Let me end with a reminder of a marketing scheme for this Christmas. On TV we see a man taking his wife out to the driveway where a pair of new and very expensive “his and her” vehicles are parked. An SUV was for her and a Pickup was for him. But she rushes instead to “his” Pickup, flings out her arms, and shouts again and again, “I love it!!”
Marketing isn’t just for children! Yet Christians will know well enough to love God and neighbors. Big vehicles and shiny apples on forbidden trees are dead ends.
Merry Christmas, Ron,
I heard someone say that Adam and Eve were tricked by the simile “like.” As I contemplated your words I thought how often I am tricked by the advertisers and myself by trying to be and do the impossible – to be Like God. But truthfully I have to confess it doesn’t keep me from imagining and trying over and over again.
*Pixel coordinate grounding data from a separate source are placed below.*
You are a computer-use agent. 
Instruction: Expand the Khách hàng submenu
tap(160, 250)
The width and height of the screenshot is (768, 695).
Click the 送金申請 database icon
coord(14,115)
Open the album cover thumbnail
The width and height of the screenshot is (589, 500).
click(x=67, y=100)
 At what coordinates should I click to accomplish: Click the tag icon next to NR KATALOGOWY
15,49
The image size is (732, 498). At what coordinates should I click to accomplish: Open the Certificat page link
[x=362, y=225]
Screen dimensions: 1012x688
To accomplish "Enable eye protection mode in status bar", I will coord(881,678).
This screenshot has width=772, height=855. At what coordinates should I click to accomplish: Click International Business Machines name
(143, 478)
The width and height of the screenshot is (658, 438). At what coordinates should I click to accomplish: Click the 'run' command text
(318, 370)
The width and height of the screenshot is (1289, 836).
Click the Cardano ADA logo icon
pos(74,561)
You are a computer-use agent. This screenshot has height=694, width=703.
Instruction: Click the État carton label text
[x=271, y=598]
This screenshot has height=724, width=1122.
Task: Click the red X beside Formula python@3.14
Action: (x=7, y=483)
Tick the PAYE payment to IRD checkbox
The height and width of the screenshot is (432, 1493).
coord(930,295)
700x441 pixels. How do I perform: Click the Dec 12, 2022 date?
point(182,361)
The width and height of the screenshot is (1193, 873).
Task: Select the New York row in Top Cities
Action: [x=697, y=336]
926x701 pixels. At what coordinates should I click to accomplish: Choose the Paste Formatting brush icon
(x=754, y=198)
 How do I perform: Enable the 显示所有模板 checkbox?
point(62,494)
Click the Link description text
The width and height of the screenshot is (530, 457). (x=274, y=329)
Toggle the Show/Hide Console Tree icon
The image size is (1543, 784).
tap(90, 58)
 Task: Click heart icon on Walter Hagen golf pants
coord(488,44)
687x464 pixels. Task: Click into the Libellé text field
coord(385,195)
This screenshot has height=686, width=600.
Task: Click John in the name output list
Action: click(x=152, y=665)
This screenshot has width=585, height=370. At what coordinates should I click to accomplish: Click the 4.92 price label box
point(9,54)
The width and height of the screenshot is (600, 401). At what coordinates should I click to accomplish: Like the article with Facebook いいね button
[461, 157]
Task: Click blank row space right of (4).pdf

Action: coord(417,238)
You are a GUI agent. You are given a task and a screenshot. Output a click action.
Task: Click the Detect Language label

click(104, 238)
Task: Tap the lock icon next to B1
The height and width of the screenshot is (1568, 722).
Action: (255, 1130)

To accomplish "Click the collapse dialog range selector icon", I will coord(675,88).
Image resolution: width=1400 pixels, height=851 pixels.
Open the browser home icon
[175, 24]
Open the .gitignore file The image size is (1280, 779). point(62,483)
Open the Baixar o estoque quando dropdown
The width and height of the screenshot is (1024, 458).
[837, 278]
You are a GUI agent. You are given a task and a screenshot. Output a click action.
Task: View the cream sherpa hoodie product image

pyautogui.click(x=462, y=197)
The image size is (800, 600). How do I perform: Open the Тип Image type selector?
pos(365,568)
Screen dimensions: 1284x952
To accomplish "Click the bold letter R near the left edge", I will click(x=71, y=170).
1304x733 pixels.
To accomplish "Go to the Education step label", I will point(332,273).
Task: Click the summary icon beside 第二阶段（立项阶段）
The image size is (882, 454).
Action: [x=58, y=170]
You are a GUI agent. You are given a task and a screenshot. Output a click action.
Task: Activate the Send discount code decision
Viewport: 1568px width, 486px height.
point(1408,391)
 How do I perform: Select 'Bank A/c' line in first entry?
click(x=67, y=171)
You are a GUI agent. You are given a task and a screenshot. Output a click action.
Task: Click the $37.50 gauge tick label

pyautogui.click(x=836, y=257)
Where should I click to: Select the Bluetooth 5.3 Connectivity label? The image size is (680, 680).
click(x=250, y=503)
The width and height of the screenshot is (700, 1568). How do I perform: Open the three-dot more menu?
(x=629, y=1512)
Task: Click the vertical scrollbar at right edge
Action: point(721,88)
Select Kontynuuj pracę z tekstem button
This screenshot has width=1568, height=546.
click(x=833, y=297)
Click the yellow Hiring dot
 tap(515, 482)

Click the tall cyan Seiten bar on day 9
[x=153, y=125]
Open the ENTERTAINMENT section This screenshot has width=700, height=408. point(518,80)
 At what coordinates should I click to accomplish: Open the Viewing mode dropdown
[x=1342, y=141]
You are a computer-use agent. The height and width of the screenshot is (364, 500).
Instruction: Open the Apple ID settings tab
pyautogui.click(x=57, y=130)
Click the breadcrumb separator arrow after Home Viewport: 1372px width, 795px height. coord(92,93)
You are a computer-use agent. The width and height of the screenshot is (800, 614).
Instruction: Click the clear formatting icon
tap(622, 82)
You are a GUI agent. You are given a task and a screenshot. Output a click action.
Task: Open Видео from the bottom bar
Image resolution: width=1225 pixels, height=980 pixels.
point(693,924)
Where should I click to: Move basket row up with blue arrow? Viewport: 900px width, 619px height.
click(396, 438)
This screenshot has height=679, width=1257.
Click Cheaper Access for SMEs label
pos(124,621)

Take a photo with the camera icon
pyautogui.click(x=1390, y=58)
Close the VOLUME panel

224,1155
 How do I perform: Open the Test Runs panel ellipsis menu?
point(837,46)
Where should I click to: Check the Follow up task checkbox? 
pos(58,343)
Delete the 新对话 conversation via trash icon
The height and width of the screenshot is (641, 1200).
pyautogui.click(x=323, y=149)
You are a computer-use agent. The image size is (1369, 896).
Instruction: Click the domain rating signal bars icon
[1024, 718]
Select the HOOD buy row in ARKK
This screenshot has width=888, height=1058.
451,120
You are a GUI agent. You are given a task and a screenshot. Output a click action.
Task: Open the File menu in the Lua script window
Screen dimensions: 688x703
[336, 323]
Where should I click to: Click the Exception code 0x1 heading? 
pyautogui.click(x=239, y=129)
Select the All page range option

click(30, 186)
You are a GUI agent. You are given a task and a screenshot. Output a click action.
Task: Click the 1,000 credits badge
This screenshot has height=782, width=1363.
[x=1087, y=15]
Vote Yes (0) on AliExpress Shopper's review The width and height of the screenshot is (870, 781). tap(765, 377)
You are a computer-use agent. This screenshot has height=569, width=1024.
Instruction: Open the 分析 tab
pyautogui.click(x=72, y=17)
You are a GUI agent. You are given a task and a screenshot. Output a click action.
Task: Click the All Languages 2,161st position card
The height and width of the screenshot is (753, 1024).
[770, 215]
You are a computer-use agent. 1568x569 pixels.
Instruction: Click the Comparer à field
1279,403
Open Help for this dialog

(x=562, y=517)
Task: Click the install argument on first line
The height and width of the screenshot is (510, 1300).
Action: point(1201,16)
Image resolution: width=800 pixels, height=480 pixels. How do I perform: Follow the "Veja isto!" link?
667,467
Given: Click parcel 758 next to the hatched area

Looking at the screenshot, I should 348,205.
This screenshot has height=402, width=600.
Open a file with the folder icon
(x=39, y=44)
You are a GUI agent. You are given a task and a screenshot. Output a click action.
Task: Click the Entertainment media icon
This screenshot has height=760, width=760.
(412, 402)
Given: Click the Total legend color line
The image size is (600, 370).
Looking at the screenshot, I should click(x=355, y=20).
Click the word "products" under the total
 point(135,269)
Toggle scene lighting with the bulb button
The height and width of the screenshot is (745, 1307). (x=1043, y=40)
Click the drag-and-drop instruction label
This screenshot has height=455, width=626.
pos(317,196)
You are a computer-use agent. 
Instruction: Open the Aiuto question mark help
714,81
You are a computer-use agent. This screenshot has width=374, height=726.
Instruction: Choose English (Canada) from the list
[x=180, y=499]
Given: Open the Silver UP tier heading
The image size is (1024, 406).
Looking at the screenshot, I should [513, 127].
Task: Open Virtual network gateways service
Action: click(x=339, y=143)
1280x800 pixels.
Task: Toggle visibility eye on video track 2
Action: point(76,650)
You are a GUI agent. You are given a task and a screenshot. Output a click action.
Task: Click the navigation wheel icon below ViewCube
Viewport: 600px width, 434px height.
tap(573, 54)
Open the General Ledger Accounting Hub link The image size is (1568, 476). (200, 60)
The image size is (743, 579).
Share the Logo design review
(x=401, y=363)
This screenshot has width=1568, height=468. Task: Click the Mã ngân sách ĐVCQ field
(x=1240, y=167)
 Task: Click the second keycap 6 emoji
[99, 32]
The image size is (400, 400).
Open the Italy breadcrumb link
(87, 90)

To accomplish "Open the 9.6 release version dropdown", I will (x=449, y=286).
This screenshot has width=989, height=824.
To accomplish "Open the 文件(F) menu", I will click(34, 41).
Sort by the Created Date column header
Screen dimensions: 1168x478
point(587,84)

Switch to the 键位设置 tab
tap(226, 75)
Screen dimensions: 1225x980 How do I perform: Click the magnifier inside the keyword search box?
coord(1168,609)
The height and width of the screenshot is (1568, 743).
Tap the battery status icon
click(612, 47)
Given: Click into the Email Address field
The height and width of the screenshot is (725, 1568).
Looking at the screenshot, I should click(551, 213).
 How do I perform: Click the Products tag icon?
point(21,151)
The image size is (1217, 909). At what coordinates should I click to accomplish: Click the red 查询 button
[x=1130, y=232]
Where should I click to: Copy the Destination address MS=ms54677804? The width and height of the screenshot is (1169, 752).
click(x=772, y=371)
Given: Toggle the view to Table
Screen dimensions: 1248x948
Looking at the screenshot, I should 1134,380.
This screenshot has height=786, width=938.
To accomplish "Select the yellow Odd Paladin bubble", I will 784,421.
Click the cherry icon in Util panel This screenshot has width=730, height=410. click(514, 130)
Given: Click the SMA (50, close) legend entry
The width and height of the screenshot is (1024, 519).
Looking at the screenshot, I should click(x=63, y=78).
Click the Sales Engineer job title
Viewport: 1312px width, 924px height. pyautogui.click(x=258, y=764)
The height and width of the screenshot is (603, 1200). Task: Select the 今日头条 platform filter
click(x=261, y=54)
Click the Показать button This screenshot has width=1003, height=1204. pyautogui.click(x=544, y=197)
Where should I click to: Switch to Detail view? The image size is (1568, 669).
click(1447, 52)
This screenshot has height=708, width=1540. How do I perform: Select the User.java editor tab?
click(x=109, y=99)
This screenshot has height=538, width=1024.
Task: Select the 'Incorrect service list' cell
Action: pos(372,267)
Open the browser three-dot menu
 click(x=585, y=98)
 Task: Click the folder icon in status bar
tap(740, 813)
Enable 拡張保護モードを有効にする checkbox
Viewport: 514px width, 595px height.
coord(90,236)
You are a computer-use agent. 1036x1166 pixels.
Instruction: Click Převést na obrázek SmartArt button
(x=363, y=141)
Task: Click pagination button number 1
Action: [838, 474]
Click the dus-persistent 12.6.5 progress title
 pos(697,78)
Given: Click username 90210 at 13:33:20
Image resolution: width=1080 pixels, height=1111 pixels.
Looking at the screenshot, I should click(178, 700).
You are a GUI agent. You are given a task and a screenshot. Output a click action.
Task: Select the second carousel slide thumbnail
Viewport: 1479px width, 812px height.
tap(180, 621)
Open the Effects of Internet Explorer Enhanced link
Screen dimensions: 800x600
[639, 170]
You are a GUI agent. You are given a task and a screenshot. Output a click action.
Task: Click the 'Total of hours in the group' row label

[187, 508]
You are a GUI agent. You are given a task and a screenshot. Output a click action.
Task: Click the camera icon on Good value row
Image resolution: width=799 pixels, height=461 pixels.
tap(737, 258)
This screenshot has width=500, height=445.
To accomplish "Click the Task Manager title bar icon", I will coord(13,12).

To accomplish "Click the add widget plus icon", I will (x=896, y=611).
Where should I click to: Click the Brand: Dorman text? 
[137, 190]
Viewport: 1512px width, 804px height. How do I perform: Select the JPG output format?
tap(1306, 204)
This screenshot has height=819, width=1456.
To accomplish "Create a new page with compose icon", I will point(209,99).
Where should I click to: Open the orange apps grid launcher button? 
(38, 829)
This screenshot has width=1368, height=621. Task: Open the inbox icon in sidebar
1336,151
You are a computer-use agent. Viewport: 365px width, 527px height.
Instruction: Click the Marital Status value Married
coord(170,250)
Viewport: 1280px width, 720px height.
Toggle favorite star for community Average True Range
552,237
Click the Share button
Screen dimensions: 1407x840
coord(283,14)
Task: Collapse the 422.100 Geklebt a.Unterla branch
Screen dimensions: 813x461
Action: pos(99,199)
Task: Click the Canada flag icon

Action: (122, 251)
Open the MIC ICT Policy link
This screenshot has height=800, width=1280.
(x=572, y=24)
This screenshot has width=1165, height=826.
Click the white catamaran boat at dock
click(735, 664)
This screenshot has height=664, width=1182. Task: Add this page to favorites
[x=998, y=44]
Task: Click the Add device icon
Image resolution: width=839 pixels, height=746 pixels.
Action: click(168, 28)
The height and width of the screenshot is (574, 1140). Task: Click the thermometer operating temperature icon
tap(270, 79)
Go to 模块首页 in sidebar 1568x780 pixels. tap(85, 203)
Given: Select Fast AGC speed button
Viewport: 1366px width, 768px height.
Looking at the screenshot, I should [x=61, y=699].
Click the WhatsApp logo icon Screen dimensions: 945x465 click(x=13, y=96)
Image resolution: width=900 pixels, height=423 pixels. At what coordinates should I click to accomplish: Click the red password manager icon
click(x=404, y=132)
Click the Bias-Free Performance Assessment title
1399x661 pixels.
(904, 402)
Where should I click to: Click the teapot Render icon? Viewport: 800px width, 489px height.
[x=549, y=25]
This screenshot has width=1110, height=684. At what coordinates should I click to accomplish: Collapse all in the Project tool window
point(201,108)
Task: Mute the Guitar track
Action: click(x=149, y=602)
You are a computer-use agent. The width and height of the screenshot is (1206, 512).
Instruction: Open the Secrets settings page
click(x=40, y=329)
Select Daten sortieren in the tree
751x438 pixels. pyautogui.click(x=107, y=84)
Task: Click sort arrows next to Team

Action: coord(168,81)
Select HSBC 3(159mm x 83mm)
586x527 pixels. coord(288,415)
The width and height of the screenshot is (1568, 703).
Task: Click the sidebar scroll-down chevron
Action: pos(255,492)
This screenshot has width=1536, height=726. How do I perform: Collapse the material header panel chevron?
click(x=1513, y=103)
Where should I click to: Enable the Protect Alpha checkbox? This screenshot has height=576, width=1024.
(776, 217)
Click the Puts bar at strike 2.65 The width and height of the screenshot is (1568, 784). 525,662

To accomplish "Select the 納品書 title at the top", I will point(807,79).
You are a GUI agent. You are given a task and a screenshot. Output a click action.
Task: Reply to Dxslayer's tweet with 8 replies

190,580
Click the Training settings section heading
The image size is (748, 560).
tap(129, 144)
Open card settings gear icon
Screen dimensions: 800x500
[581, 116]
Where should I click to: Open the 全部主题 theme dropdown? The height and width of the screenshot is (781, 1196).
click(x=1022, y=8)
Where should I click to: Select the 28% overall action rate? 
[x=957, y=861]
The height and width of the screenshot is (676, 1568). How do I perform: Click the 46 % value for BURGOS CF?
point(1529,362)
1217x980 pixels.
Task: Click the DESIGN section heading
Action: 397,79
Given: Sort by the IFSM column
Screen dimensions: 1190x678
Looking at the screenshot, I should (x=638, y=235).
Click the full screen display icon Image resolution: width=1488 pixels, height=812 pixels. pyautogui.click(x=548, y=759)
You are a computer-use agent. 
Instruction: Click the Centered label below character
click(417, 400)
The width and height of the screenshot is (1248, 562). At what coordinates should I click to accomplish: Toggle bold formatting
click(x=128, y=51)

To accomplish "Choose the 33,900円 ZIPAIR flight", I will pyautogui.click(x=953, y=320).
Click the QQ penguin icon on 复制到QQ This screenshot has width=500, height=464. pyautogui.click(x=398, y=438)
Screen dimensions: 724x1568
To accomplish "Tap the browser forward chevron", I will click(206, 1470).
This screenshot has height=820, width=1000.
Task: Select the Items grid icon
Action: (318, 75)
This morning as I read Palm 1 and Jeremiah 17 I noticed the contrast between the one who trusts in God and the one who trusts in self. What a contrast! The Holy Spirit pointed out my weakness and I confessed them before Him and asked for His power to overcome these sins in my life and make me an offering to Him today. It happens as you say as by recognizing the advertiser and recognizing our impure motives. It so amazing that we can know and trust The One who is our redeemer, gracious provider and LORD of our lives. I am so thankful for the gift the that God gave to our world – His Son, Jesus. Oh come let us adore Him.
Merry Christmas, Ron. Thank you for your thoughts.
Thanks, Judy. Hope your Christmas was special!
There’s a lot of theology in your thoughts here … the bottom line is that God’s self-giving in Christ is our only hope for life, isn’t it. And he offers joy for both now and eternity. What a Savior!